Sauerbraten
Total Time: 99 hrs
Preparation Time: 96 hrs
Cook Time: 3 hrs
Ingredients
- Servings: 12
- 3 1/2-4 lbs boneless beef chuck roast
- 6 whole cloves
- 1 cup boiling water
- 2 bay leaves
- 2 teaspoons salt
- 2 onions, sliced into rings
- 1 1/2 cups red wine vinegar
- 12 peppercorns
- 12 juniper berries
- 1 medium head of cabbage, cut into 8 wedges (place toothpick in wedges to hold together)
- 2 tablespoons shortening
- 2 teaspoons sugar
- 12 gingersnap cookies, crushed
Recipe
- 1 wipe meat with damp cloth and place in a plastic container with a lid.
- 2 combine next 8 ingredients, and then pour over meat.
- 3 cover and let stand in the refrigerator 3 to 6 days.
- 4 turn meat twice a day with wooden spoons (never pierce meat with a fork).
- 5 remove meat from marinade.
- 6 save marinade.
- 7 heat shortening in large skillet and brown meat slowly on both sides.

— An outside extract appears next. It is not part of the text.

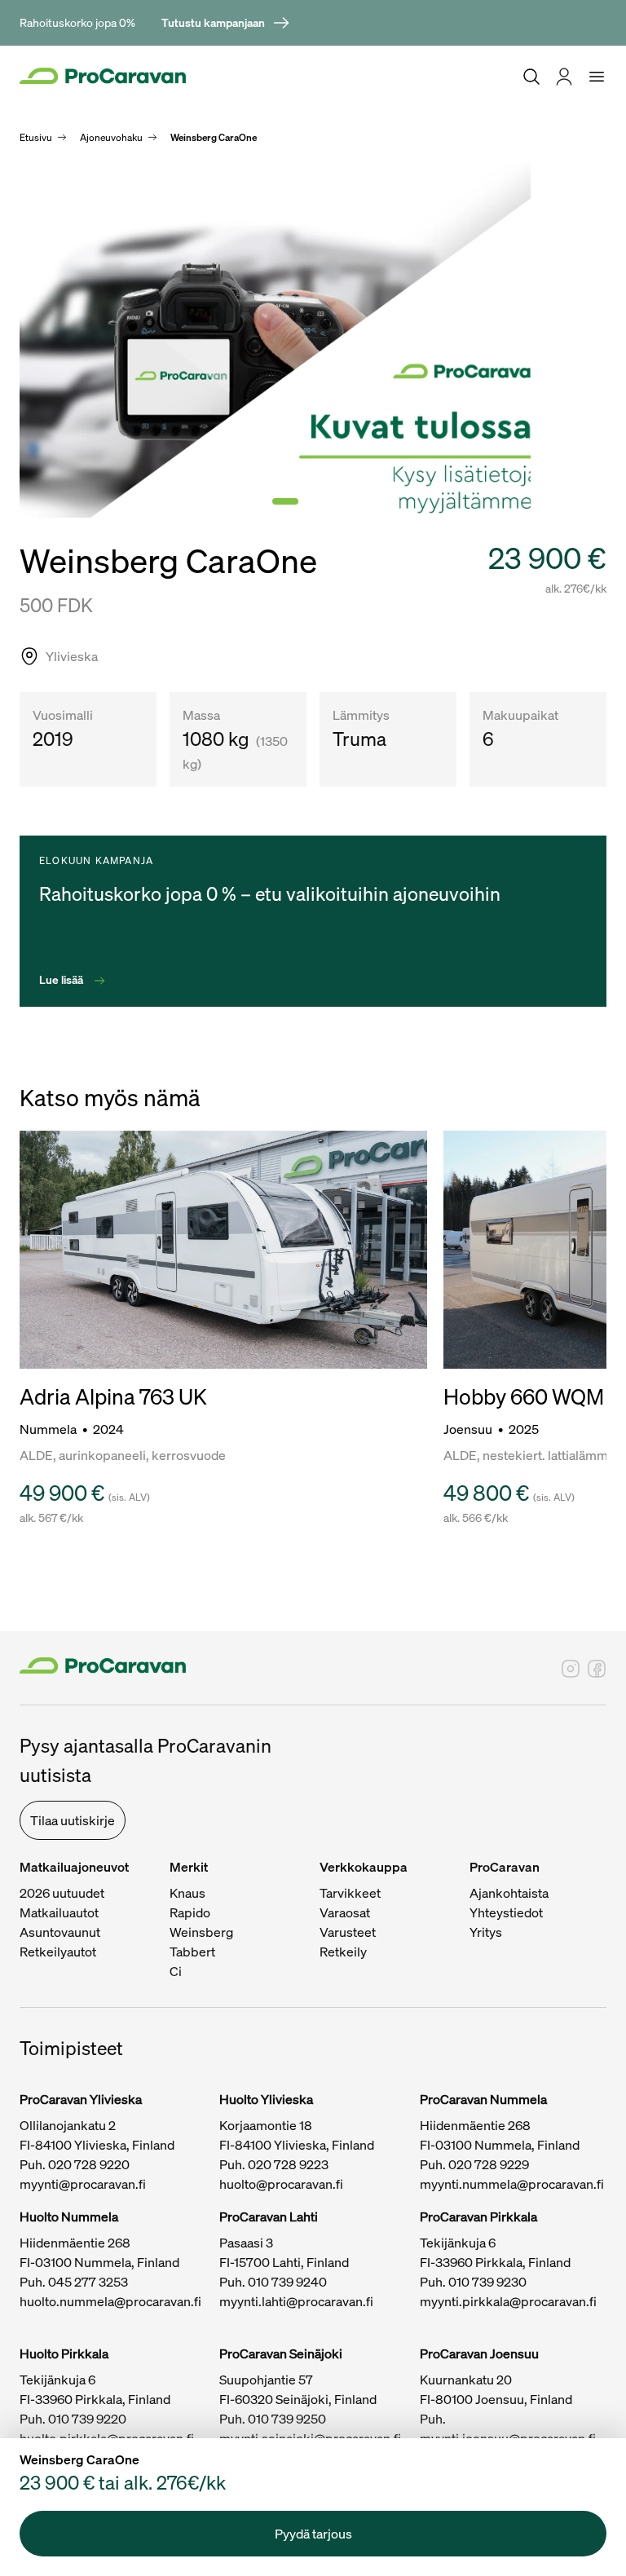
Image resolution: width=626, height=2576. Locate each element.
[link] (226, 23)
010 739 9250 (287, 2419)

- 8 add marinade; cover and simmer 2 1/2 to 3 hours or until meat is thoroughly tender.
- 9 i put it into a crock-pot and cook on low 6 to 8 hours.
- 10 don't over cook.
- 11 remove meat and onions and keep warm.
- 12 strain marinade and measure liquid.
- 13 add water to make 2 1/2 cups.
- 14 pour liquid back into a skillet and add cabbage wedges.
- 15 cover and simmer 10 minutes.
- 16 stir in gingersnaps and sugar into liquid with cabbage.
- 17 simmer 3 minutes or more to make gravy.
- 18 remove toothpicks and arrange cabbage wedges on a hot platter with the meat and onions.
- 19 serve gingersnap gravy alongside.